▶ _Entries shown_:

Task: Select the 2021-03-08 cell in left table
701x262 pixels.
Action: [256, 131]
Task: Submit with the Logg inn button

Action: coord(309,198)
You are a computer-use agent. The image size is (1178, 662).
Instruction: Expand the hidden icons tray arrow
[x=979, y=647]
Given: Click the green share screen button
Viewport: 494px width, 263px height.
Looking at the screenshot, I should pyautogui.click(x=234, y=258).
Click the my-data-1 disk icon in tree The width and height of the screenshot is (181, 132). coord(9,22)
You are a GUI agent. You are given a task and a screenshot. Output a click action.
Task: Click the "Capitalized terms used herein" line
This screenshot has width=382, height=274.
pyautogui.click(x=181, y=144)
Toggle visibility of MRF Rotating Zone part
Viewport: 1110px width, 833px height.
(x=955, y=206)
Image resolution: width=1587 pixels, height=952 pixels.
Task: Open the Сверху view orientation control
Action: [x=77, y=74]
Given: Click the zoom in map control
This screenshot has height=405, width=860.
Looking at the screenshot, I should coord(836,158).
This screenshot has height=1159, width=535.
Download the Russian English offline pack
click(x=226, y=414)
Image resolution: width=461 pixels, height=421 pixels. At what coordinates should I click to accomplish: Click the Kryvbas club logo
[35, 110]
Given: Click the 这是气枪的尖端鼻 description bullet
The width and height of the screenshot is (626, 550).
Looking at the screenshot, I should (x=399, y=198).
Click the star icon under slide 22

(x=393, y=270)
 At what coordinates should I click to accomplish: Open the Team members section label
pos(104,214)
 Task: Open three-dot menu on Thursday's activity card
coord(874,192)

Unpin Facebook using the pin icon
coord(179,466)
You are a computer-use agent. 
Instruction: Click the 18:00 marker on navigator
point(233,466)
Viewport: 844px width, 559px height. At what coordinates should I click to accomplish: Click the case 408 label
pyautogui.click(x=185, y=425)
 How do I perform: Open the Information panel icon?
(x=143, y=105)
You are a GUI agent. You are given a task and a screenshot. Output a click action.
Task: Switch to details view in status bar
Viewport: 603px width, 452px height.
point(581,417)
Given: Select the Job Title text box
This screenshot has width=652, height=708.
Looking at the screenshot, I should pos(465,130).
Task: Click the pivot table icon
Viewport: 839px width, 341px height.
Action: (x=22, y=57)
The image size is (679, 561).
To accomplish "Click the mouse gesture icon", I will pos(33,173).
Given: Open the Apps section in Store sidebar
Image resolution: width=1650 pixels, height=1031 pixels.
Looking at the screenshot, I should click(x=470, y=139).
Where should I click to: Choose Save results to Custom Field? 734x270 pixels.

▶ _Exercise goal_: Please set out every line of the records above as a Markdown table with the columns Row and Record Line, putting a row number in the first column and the line in the second, and skip any blank lines.

▶ _Solution for this problem_:
| Row | Record Line |
|---|---|
| 1 | Task: Select the 2021-03-08 cell in left table |
| 2 | 701x262 pixels. |
| 3 | Action: [256, 131] |
| 4 | Task: Submit with the Logg inn button |
| 5 | Action: coord(309,198) |
| 6 | You are a computer-use agent. The image size is (1178, 662). |
| 7 | Instruction: Expand the hidden icons tray arrow |
| 8 | [x=979, y=647] |
| 9 | Given: Click the green share screen button |
| 10 | Viewport: 494px width, 263px height. |
| 11 | Looking at the screenshot, I should pyautogui.click(x=234, y=258). |
| 12 | Click the my-data-1 disk icon in tree The width and height of the screenshot is (181, 132). coord(9,22) |
| 13 | You are a GUI agent. You are given a task and a screenshot. Output a click action. |
| 14 | Task: Click the "Capitalized terms used herein" line |
| 15 | This screenshot has width=382, height=274. |
| 16 | pyautogui.click(x=181, y=144) |
| 17 | Toggle visibility of MRF Rotating Zone part |
| 18 | Viewport: 1110px width, 833px height. |
| 19 | (x=955, y=206) |
| 20 | Image resolution: width=1587 pixels, height=952 pixels. |
| 21 | Task: Open the Сверху view orientation control |
| 22 | Action: [x=77, y=74] |
| 23 | Given: Click the zoom in map control |
| 24 | This screenshot has height=405, width=860. |
| 25 | Looking at the screenshot, I should coord(836,158). |
| 26 | This screenshot has height=1159, width=535. |
| 27 | Download the Russian English offline pack |
| 28 | click(x=226, y=414) |
| 29 | Image resolution: width=461 pixels, height=421 pixels. At what coordinates should I click to accomplish: Click the Kryvbas club logo |
| 30 | [35, 110] |
| 31 | Given: Click the 这是气枪的尖端鼻 description bullet |
| 32 | The width and height of the screenshot is (626, 550). |
| 33 | Looking at the screenshot, I should (x=399, y=198). |
| 34 | Click the star icon under slide 22 |
| 35 | (x=393, y=270) |
| 36 |  At what coordinates should I click to accomplish: Open the Team members section label |
| 37 | pos(104,214) |
| 38 |  Task: Open three-dot menu on Thursday's activity card |
| 39 | coord(874,192) |
| 40 | Unpin Facebook using the pin icon |
| 41 | coord(179,466) |
| 42 | You are a computer-use agent.  |
| 43 | Instruction: Click the 18:00 marker on navigator |
| 44 | point(233,466) |
| 45 | Viewport: 844px width, 559px height. At what coordinates should I click to accomplish: Click the case 408 label |
| 46 | pyautogui.click(x=185, y=425) |
| 47 |  How do I perform: Open the Information panel icon? |
| 48 | (x=143, y=105) |
| 49 | You are a GUI agent. You are given a task and a screenshot. Output a click action. |
| 50 | Task: Switch to details view in status bar |
| 51 | Viewport: 603px width, 452px height. |
| 52 | point(581,417) |
| 53 | Given: Select the Job Title text box |
| 54 | This screenshot has width=652, height=708. |
| 55 | Looking at the screenshot, I should pos(465,130). |
| 56 | Task: Click the pivot table icon |
| 57 | Viewport: 839px width, 341px height. |
| 58 | Action: (x=22, y=57) |
| 59 | The image size is (679, 561). |
| 60 | To accomplish "Click the mouse gesture icon", I will pos(33,173). |
| 61 | Given: Open the Apps section in Store sidebar |
| 62 | Image resolution: width=1650 pixels, height=1031 pixels. |
| 63 | Looking at the screenshot, I should click(x=470, y=139). |
| 64 | Where should I click to: Choose Save results to Custom Field? 734x270 pixels. |